December 17, 2018 DOWNLOAD PDF

Privileged yet powerless beneficiary spouse of a family trust

This article was originally published by The Lawyer's Daily (www.thelawyersdaily.ca), part of LexisNexis Canada Inc.

Picture this: your client is one of two beneficiaries of a $10 million discretionary family trust set up by his maternal grandfather. The trustees are your client’s parents. A trust company manages the money through an investment account.

Your client has never worked a day in his life and has zero employment income. But for three years now, the trustees have favoured him with a CRA-verified $300,000 annual income derived from taxable dividends, interest and investment income and taxable capital gains emanating from the trust.

Your client has separated from his common law partner of nearly 10 years. The parties have two minor children. They have agreed to shared parenting but remain at loggerheads over set-off child support. The spouse’s lawyer has delivered multiple requests for financial disclosure with a view to determining your client’s obligations pursuant to the Child Support Guidelines. Litigation threats have followed.

An estate/trust lawyer is advising the parents, who are furious with the spouse. They are adamant that the spouse will “never see a dime from the trust.” As trustees, they have cut off your client’s distributions.

This is not an uncommon story for family lawyers confronted with the complexities of intergenerational wealth. When clients have no control over trust income that is their sole income, how do their lawyers advise them regarding their disclosure and support obligations?

Although family lawyers more often than not err on the side of disclosure, they frequently meet resistance from estate or trust counsel. Their position is normally that the common law partner is not a beneficiary of the family trust and therefore is not entitled to funds or disclosure from the trust.

But while this appears to be an accurate statement of trust law, it’s too simplistic when trust disclosure issues arise in the family law context. Here, core trust and estate law principles must yield to the best interests of the children. It is, after all, the child who has the right to support and the parents who have the obligation to provide that support — even if they’re aghast at the fact that the child support is payable to the ex-spouse.

What emerges, often, is a landscape of privileged but powerless beneficiaries. And what are they to do?

Certainly, reverting to first principles of estate and trust law by way of a hard “no” is not the answer.

Frequently, trust agreements provide that your client and issue are the beneficiaries of the family trust. In this sense, at least, the children have a financial interest in the trust — whether contingent or vested.
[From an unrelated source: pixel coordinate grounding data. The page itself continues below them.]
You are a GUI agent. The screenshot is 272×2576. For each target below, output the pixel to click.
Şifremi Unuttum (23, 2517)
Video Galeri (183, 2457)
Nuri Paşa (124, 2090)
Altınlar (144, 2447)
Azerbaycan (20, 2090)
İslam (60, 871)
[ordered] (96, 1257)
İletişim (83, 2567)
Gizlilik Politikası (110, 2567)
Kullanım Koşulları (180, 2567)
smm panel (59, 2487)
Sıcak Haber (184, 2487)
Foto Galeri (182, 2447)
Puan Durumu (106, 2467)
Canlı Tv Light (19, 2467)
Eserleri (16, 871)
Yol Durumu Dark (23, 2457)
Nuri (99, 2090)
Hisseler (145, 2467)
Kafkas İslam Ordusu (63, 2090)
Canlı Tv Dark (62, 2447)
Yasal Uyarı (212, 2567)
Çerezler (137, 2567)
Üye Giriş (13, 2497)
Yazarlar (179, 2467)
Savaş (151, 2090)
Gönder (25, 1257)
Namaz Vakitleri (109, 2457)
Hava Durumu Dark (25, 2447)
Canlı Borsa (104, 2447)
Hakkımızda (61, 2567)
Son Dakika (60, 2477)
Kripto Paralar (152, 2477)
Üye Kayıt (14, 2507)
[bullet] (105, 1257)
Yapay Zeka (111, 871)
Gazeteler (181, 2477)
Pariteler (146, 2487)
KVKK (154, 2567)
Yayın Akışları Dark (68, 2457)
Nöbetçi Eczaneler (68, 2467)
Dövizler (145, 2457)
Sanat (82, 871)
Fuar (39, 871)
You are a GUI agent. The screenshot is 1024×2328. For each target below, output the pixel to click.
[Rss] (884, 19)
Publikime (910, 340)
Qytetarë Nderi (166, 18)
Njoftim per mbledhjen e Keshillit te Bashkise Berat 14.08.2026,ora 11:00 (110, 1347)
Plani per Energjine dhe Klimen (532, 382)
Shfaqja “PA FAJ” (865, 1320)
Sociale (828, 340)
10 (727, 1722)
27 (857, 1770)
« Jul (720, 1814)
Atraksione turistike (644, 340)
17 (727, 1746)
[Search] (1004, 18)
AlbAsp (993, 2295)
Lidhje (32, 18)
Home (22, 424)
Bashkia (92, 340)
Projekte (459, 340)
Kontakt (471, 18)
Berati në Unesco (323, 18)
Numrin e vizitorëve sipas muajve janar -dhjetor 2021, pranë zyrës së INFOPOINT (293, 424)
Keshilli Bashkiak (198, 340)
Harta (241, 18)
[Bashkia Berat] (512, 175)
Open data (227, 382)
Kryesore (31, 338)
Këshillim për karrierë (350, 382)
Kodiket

It follows that a child’s right to support will simply not give way to the argument that the parent has no “control” over distributions from a family trust.

Tough questions must be asked, and in the context of family litigation, requests for third-party disclosure from the trustees (i.e. the beneficiary’s parents) may be necessary to demonstrate that your client has made all reasonable efforts to obtain the relevant disclosure. But just how far does the beneficiary spouse or the trustees have to go? Is providing a copy of the trust agreement sufficient for the purposes of complying with a demand for disclosure? Or is disclosure of all relevant financial statements necessary?

The answer is: it depends.

In a recent decision (Shinder v. Shinder 2018 ONCA 717), the Ontario Court of Appeal ruled that a spouse claiming financial support who had knowledge of the existence of the family trust but made no further demands for disclosure could not several years later seek further information.

But what if the non-beneficiary spouse does in fact demand more information at the outset? Are three years of investment account statements prior to the date of separation enough? Should 10 years’ worth of statements be produced?

Determining the relevance and degree of disclosure is always a delicate balance — one that must not be approached with haste or flippantly. Proportionality and the need to discourage fishing expeditions from the onset are principles equally as important as the revered family law principle of full and frank disclosure.

So where and when does one draw a line in the sand?

We know that the consequences of non-disclosure can be disastrous. In the context of family law litigation, motions for disclosure and to strike pleadings followed by an award of costs on a substantial indemnity basis are becoming ever more common. Such a disastrous outcome is best avoided by consulting lawyers with expertise and experience in both trust/estate and family law, or alternatively, by trust/estate and family lawyers working hand-in-hand.

The upshot is that at the intersection of estate/trust and family law, more often than not “one must cut the finger to save the hand.” Judgments about where to cut and how deep is best left to lawyers fully equipped to make the right call.

Margaret Rintoul and James Edney are partners with Blaney McMurtry LLP. The authors would like to acknowledge and thank associate Aly Virani for his contributions to the substance of this article.